Exercise objective: Below are the records. State how many of their lines hold the word "column", and add nothing else.

Data excerpts:

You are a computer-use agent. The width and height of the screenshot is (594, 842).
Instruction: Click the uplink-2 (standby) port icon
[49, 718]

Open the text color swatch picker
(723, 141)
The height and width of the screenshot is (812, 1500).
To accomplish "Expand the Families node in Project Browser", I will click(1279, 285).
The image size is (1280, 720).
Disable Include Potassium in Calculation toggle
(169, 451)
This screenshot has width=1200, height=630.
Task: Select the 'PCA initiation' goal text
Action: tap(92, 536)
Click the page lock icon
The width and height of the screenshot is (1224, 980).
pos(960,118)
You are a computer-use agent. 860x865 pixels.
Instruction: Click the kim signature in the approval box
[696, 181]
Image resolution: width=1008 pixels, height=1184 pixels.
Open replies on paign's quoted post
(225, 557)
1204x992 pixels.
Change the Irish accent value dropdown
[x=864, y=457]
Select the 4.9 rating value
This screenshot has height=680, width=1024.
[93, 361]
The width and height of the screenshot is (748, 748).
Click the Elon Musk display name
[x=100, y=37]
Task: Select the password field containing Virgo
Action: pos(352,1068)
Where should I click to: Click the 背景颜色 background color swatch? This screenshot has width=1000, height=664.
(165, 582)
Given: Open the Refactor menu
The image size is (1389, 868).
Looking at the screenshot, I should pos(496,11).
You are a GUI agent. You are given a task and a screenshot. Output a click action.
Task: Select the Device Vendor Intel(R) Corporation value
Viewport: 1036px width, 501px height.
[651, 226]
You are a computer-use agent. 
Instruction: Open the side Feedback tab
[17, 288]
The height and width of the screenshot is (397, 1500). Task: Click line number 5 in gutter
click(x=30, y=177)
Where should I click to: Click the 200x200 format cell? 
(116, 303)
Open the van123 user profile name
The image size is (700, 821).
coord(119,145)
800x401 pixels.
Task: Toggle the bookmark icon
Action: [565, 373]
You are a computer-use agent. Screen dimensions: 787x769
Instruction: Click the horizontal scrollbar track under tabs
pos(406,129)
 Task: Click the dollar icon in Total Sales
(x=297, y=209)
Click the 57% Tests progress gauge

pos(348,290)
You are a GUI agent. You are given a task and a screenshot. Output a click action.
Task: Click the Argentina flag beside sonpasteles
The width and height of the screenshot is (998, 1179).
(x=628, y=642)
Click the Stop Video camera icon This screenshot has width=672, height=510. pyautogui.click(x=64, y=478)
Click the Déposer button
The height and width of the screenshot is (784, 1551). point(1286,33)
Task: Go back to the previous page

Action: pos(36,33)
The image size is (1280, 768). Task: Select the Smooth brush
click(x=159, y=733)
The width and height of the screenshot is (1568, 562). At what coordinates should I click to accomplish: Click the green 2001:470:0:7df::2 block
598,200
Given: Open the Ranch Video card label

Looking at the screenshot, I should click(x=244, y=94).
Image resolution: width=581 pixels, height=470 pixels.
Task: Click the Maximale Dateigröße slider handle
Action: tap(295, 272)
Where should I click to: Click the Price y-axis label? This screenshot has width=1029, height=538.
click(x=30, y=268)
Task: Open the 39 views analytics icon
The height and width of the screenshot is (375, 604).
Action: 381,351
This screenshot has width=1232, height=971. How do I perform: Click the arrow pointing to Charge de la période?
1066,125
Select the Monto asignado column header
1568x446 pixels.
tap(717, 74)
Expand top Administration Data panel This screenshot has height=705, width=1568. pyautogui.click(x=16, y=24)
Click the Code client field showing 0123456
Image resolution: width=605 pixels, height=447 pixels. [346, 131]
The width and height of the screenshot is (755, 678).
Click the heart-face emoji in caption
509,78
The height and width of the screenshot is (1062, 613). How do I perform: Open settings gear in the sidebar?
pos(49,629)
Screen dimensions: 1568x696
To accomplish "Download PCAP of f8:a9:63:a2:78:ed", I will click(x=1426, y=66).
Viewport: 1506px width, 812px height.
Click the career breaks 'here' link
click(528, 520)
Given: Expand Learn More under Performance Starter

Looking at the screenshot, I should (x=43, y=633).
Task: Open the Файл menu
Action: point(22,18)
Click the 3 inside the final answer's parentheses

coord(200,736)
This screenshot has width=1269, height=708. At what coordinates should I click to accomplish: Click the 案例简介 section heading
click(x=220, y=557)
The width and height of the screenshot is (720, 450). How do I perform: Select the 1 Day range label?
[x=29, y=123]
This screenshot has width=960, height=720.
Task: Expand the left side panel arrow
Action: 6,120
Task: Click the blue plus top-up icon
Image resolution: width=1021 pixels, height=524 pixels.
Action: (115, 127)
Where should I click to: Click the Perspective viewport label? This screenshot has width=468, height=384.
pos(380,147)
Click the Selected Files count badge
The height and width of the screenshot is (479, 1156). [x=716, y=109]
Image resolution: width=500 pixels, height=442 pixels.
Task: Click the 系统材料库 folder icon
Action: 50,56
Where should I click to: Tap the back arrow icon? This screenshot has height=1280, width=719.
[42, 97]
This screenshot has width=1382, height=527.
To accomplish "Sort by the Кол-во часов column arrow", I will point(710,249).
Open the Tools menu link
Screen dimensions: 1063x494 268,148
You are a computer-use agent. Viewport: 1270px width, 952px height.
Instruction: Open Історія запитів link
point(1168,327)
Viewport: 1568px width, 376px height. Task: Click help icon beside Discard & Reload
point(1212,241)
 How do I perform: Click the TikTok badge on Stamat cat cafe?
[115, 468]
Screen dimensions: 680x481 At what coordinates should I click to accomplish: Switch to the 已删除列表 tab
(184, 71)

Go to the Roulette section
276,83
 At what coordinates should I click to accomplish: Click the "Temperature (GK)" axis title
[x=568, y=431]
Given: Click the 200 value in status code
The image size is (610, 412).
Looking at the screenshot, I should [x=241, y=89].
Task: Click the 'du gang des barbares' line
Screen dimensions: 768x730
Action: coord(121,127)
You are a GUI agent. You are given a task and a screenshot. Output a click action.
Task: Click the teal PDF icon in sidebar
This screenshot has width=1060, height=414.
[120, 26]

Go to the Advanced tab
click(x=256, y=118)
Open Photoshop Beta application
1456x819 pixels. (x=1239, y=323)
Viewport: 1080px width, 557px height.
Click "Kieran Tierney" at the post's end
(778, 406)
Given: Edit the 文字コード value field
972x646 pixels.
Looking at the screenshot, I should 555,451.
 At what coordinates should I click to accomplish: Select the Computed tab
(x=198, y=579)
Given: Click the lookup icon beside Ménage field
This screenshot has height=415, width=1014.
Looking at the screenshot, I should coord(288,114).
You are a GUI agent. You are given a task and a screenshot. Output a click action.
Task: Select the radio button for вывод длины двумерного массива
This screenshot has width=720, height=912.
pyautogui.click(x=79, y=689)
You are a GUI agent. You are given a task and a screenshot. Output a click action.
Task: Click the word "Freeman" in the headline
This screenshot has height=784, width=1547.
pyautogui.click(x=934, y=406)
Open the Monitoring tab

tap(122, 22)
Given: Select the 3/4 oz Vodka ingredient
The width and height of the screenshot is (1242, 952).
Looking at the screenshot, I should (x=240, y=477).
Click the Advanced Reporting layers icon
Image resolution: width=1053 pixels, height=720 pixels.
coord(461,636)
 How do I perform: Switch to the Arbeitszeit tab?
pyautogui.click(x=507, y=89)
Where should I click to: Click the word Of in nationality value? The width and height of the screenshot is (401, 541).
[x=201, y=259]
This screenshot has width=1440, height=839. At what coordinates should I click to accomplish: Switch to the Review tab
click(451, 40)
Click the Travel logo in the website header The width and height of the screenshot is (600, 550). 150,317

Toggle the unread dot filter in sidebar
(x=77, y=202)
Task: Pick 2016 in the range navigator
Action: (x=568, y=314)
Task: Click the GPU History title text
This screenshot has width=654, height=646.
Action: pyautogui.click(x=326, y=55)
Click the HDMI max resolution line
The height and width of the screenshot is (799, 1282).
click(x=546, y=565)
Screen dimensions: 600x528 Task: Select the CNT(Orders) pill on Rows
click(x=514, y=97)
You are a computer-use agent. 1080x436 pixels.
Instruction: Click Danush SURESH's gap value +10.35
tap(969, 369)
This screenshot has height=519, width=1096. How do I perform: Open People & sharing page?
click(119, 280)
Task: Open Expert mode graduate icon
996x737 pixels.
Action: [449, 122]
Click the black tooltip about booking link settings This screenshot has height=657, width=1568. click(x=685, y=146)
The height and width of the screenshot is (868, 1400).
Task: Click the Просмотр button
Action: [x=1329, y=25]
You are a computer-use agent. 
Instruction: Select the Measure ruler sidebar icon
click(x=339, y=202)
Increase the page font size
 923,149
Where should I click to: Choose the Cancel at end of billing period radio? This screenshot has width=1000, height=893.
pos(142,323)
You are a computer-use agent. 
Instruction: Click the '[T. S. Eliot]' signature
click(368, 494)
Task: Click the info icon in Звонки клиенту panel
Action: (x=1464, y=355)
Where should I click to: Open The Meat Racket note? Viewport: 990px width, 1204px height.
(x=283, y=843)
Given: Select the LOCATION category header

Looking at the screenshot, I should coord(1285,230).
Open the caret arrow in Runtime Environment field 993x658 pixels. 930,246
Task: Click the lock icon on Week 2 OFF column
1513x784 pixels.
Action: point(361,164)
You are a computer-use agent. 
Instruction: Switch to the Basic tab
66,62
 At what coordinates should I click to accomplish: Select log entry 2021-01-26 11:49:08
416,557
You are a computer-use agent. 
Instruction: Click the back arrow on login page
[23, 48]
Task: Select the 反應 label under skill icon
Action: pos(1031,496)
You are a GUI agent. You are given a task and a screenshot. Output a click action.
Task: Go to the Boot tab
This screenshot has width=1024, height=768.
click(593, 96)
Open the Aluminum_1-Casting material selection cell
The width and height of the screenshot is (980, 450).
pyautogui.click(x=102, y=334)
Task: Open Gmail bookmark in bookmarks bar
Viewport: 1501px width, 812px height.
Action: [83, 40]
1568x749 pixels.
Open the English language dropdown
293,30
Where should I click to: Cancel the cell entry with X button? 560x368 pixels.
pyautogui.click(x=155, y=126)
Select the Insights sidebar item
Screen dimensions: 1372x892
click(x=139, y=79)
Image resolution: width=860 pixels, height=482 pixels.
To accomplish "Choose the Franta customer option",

Your solution: 3